National Coming Out Day: “My Teen Years Were the Most Challenging.”

  |  Topic: LGBTQ, My Story, Personal
By Antoinette Jones in Partnership with Georgia Equality
National Coming Out Day

I always thought it would be easy to come out to my mom because of how accepting she was to other family and friends coming out as LGBT. I think parents go by the motto, “As long as it is not my child.” The reaction I received from her made me think she was a whole different woman. She was someone who has been to New York’s PRIDE multiple times in support of her gay peers. I assumed, telling her I was a “lesbian” at the time would be easy.

I couldn’t tell if she was reacting this way because she genuinely didn’t want me to like girls or because she just married a man who was extremely Christian.
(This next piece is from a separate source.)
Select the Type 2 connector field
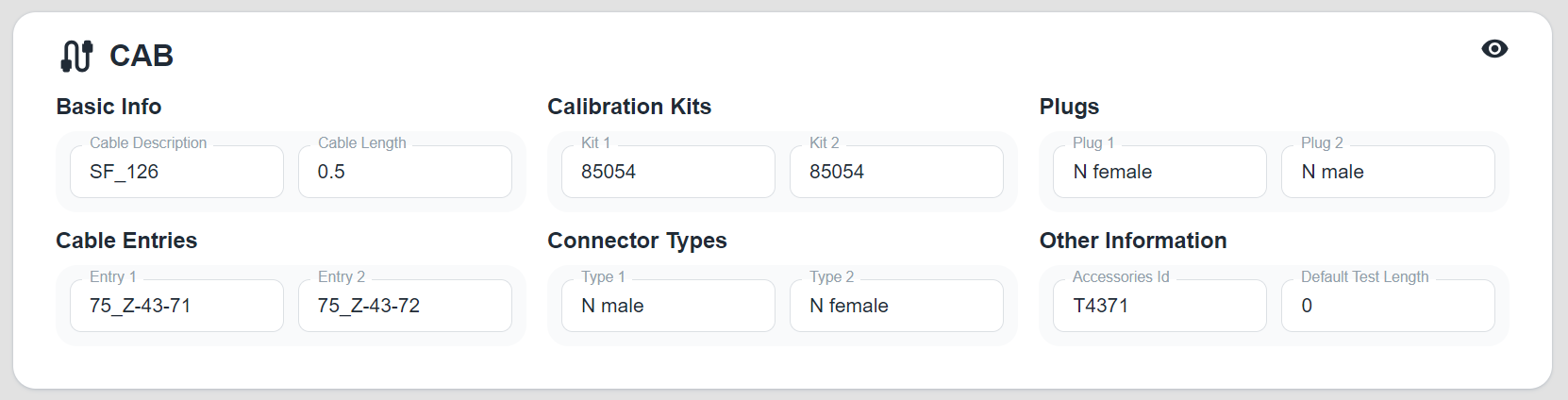Image resolution: width=1568 pixels, height=400 pixels. coord(896,306)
For years, my mother hated the girl I dated and like most parents, she assumed that my girlfriend “turned me gay.”

My teen years were the most challenging. As I got older, I found myself more attracted to guys. I would confide in my mom about the guys I started to date because it seemed like it made her happier. It even made her happy to hear me say I am bisexual rather than lesbian. She was old school and still believed that lesbians couldn’t have children together. I felt like me talking to her about the guys would give her “hope.”
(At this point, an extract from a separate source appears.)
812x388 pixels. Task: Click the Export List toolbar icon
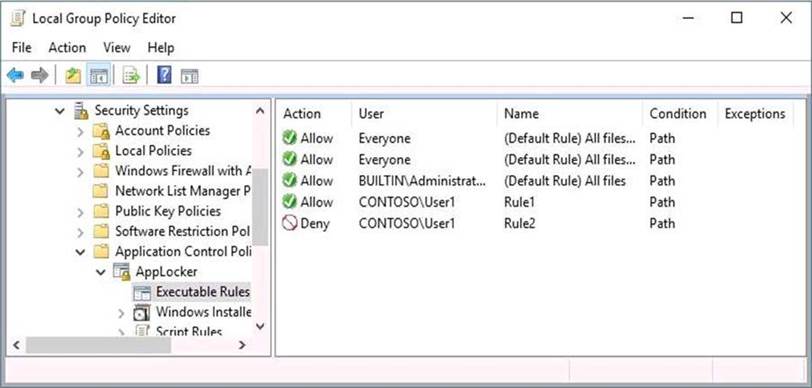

In high school all I knew was LGBT and I like everyone else, I was forced to pick one. I begin to tell my peers I don’t label myself because I didn’t know where I belonged. “Q” was added to LGBT during my last year of high school and at the time it was called “Questioning.” I wasn’t “questioning” because I knew what I liked. It wasn’t just men and women, I was attracted to everyone.
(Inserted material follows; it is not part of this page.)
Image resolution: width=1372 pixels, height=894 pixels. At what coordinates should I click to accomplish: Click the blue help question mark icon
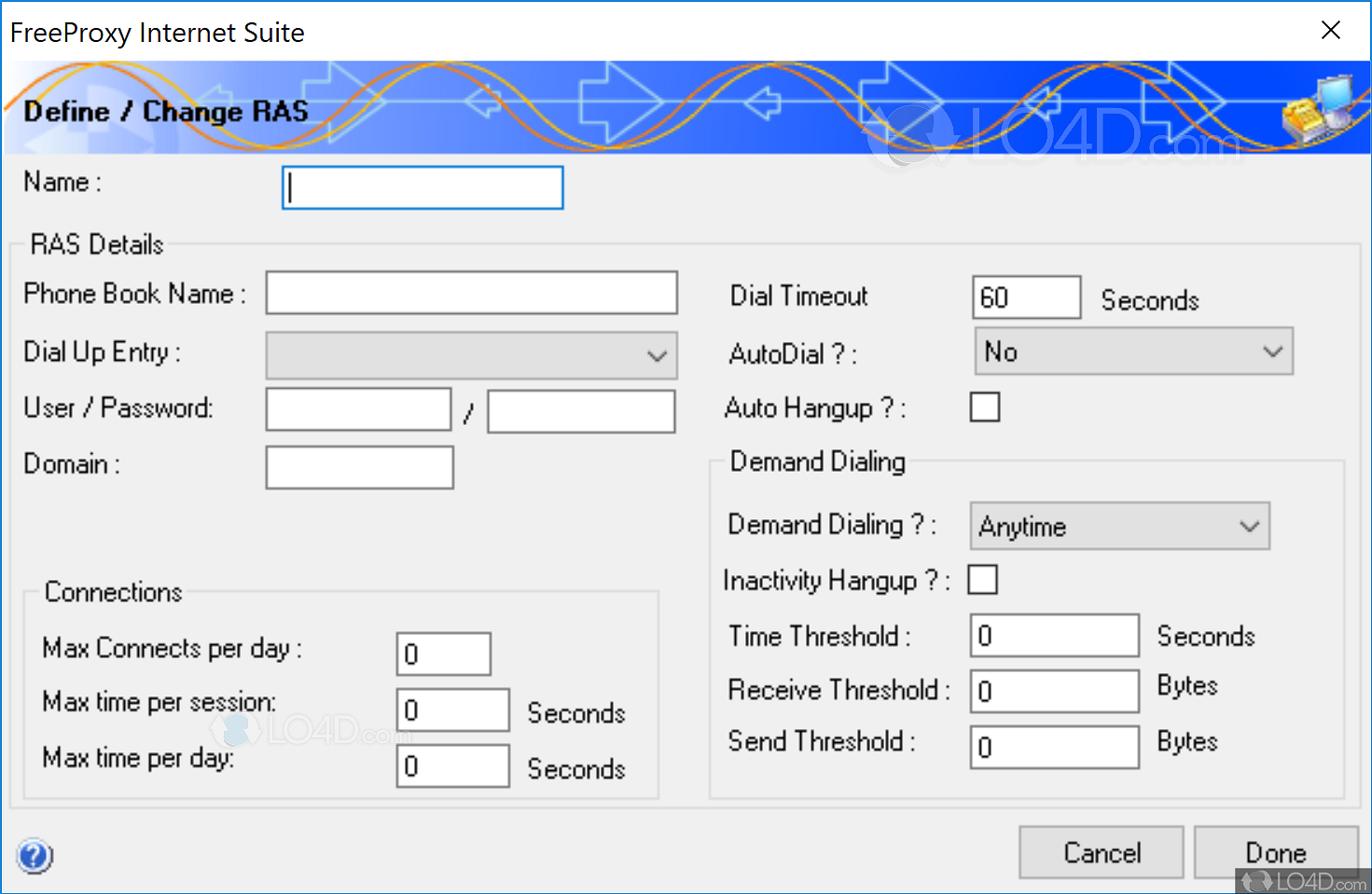coord(35,856)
Browsing through Facebook I saw a pride post saying “Q” can stand for “questioning” or “queer.” I quickly researched what “queer” was and it was defined as a self-affirming umbrella for all. It was a term that fit me! “Queer” meant regardless of who I was attracted to I didn’t have to fit into a box. When my mom asked me, “You are dating a guy so does that mean you are straight again?” I had to come out for the second time, this time as “queer” and break down how I am attracted to whoever I want. For some reason, she was more accepting the second time around.


Antoinette Jones, 23 Atlanta Metropolitan State College
This story is published in partnership with Georgia Equality to celebrate National Coming Out Day.